> **Task requirements**:
Output the line containing "Mai Multe (40, 2401)", then every remaining line of the entries below, exactly as written and with no other text.

··· Task inputs ···

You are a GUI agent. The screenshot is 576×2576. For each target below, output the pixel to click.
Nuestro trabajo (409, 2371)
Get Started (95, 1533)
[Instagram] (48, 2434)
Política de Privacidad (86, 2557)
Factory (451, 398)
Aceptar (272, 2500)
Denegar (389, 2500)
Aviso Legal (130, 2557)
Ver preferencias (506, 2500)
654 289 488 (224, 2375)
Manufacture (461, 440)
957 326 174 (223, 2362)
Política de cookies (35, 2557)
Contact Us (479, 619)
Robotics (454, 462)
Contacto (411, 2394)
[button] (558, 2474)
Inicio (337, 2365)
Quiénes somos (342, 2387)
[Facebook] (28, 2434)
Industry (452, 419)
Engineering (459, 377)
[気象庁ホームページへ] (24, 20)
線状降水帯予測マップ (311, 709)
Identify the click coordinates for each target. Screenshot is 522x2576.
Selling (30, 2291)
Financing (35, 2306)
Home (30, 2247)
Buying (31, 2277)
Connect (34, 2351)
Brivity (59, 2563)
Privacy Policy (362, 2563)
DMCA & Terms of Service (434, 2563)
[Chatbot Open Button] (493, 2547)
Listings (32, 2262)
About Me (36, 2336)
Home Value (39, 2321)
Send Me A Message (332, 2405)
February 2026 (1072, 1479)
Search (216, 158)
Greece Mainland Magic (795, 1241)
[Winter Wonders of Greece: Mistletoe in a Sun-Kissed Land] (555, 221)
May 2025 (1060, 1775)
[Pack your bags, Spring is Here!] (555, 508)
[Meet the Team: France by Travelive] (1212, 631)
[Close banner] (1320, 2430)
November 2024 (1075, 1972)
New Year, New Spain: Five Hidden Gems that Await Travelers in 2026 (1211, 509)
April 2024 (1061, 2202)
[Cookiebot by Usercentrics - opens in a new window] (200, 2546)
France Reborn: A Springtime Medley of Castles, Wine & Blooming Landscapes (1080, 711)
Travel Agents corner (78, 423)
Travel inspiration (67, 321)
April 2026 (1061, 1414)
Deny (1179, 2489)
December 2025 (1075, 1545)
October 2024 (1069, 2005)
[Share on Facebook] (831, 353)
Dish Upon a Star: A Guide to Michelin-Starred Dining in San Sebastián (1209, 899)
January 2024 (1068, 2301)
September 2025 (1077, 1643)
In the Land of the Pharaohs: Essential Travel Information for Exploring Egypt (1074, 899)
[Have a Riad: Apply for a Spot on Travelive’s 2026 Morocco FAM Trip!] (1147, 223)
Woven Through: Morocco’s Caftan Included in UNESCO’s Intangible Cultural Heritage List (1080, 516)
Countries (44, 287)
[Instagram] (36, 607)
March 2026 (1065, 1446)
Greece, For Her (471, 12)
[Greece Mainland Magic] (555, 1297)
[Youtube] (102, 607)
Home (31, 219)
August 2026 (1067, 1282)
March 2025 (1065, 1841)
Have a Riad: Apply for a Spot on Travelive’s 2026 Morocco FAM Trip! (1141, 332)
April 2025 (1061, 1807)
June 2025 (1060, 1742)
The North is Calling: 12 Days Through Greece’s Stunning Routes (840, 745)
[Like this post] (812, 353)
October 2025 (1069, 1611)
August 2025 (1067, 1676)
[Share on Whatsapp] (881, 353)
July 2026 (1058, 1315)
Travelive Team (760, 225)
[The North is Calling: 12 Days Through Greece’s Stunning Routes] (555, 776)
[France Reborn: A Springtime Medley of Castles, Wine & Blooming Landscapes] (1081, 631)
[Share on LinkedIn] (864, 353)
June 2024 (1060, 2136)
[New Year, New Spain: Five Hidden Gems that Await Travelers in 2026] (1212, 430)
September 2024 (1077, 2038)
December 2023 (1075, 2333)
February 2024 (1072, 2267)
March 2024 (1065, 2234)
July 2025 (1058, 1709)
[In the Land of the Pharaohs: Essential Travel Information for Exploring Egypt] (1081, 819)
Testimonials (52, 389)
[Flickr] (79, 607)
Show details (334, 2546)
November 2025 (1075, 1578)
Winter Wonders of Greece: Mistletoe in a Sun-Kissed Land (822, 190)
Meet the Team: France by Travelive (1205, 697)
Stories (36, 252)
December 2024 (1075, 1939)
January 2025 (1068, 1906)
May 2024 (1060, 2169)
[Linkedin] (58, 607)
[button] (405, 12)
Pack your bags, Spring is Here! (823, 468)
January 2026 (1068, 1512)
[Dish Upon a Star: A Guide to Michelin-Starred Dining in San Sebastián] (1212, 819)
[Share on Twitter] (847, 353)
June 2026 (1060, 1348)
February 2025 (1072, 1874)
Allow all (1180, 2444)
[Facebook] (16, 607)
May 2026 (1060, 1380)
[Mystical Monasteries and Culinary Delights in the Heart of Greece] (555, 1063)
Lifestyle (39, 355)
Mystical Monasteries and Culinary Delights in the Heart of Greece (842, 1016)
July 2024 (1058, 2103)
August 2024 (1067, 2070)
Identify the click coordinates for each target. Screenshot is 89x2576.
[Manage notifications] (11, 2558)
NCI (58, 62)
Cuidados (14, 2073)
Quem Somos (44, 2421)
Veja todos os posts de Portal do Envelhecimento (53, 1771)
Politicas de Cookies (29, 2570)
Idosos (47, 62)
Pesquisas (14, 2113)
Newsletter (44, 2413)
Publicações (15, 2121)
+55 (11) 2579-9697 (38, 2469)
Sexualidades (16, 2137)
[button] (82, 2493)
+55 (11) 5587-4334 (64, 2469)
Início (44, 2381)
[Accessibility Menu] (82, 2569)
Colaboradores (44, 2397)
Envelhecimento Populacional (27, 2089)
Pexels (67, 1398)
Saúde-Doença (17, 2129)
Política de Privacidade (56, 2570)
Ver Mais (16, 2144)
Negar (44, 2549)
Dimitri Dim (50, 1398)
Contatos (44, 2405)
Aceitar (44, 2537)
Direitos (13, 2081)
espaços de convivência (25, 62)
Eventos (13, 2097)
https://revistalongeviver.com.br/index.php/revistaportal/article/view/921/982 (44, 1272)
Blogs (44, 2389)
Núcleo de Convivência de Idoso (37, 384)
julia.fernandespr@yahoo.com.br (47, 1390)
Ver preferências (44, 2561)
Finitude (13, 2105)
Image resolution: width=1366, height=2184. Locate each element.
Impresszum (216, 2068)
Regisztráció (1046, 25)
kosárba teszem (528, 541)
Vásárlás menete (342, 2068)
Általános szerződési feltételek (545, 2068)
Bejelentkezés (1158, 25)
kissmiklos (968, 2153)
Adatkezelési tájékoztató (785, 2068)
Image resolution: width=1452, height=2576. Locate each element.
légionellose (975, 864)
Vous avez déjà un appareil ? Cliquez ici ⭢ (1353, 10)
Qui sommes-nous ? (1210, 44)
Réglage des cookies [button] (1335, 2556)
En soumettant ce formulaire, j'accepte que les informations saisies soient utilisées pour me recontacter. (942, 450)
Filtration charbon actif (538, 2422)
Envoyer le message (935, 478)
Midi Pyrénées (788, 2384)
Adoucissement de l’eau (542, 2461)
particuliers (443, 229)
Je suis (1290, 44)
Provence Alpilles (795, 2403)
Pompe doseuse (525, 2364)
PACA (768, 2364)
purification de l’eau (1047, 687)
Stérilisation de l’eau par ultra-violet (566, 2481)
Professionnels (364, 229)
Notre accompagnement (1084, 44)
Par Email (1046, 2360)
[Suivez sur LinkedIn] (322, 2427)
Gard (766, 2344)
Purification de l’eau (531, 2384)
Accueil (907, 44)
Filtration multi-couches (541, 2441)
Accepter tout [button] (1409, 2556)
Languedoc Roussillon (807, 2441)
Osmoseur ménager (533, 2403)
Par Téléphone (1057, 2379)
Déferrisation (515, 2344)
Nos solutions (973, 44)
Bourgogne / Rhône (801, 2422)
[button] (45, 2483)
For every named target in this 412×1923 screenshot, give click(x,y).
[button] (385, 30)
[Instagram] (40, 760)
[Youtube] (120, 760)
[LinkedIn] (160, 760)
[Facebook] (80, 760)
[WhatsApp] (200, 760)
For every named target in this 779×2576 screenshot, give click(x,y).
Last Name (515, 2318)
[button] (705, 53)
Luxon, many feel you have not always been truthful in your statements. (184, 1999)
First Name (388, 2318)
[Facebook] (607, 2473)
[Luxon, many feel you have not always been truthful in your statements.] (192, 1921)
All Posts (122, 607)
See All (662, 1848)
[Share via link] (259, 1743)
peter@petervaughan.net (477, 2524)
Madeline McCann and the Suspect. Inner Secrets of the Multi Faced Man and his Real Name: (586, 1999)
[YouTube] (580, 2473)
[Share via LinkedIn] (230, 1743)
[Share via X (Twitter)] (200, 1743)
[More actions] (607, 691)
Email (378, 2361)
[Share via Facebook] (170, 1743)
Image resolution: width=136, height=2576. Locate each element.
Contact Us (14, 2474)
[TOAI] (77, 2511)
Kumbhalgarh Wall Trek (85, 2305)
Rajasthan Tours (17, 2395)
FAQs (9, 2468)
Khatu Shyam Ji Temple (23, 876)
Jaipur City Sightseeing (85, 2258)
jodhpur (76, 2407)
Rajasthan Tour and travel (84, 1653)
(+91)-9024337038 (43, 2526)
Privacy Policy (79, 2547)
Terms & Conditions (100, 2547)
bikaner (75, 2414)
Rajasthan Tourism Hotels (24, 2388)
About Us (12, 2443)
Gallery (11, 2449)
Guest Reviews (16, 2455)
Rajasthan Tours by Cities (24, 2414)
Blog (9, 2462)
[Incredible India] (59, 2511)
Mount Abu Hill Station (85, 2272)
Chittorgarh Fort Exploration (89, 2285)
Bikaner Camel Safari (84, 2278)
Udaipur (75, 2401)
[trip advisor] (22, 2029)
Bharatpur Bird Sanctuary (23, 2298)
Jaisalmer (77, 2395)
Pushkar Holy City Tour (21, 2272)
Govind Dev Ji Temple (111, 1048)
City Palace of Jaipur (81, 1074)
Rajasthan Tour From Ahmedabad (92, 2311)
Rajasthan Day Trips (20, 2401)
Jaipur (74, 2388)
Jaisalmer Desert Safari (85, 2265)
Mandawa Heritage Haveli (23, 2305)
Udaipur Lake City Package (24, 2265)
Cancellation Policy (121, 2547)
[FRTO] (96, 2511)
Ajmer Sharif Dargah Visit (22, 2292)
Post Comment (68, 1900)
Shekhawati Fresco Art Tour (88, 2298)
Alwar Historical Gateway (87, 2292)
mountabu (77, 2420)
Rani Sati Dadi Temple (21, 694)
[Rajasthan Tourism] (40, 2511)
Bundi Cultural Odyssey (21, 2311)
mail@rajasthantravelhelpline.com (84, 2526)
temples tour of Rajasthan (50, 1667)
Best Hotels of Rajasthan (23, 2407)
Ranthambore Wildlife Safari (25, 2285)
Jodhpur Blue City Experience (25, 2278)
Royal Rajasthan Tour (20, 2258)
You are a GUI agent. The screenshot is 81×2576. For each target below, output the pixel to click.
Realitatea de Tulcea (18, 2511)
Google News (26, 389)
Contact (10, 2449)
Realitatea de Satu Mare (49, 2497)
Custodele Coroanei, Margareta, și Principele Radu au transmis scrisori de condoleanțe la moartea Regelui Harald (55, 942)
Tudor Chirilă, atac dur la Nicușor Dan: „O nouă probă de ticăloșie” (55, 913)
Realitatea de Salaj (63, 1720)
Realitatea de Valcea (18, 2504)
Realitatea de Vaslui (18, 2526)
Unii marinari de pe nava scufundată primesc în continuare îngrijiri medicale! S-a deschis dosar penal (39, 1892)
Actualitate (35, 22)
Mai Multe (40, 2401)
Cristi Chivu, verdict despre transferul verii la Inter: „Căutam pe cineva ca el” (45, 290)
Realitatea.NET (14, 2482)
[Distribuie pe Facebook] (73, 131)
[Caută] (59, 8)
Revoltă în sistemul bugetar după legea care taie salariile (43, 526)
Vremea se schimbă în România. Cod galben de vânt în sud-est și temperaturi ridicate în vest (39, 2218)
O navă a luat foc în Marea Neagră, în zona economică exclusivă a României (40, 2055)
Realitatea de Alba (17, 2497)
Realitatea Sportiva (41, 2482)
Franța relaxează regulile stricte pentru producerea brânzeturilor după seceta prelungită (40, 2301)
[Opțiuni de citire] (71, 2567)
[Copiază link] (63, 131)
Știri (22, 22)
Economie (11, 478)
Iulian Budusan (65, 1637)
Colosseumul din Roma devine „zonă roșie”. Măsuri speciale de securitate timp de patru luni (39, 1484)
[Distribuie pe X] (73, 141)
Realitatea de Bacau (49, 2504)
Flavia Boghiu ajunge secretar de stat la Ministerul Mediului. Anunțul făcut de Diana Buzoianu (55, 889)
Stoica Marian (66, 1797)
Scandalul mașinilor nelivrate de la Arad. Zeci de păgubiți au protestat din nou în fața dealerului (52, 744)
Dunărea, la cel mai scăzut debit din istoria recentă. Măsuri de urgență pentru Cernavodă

···

> **Reply to the task**:
Mai Multe (40, 2401)
Cristi Chivu, verdict despre transferul verii la Inter: „Căutam pe cineva ca el” (45, 290)
Realitatea.NET (14, 2482)
[Distribuie pe Facebook] (73, 131)
[Caută] (59, 8)
Revoltă în sistemul bugetar după legea care taie salariile (43, 526)
Vremea se schimbă în România. Cod galben de vânt în sud-est și temperaturi ridicate în vest (39, 2218)
O navă a luat foc în Marea Neagră, în zona economică exclusivă a României (40, 2055)
Realitatea de Alba (17, 2497)
Realitatea Sportiva (41, 2482)
Franța relaxează regulile stricte pentru producerea brânzeturilor după seceta prelungită (40, 2301)
[Opțiuni de citire] (71, 2567)
[Copiază link] (63, 131)
Știri (22, 22)
Economie (11, 478)
Iulian Budusan (65, 1637)
Colosseumul din Roma devine „zonă roșie”. Măsuri speciale de securitate timp de patru luni (39, 1484)
[Distribuie pe X] (73, 141)
Realitatea de Bacau (49, 2504)
Flavia Boghiu ajunge secretar de stat la Ministerul Mediului. Anunțul făcut de Diana Buzoianu (55, 889)
Stoica Marian (66, 1797)
Scandalul mașinilor nelivrate de la Arad. Zeci de păgubiți au protestat din nou în fața dealerului (52, 744)
Dunărea, la cel mai scăzut debit din istoria recentă. Măsuri de urgență pentru Cernavodă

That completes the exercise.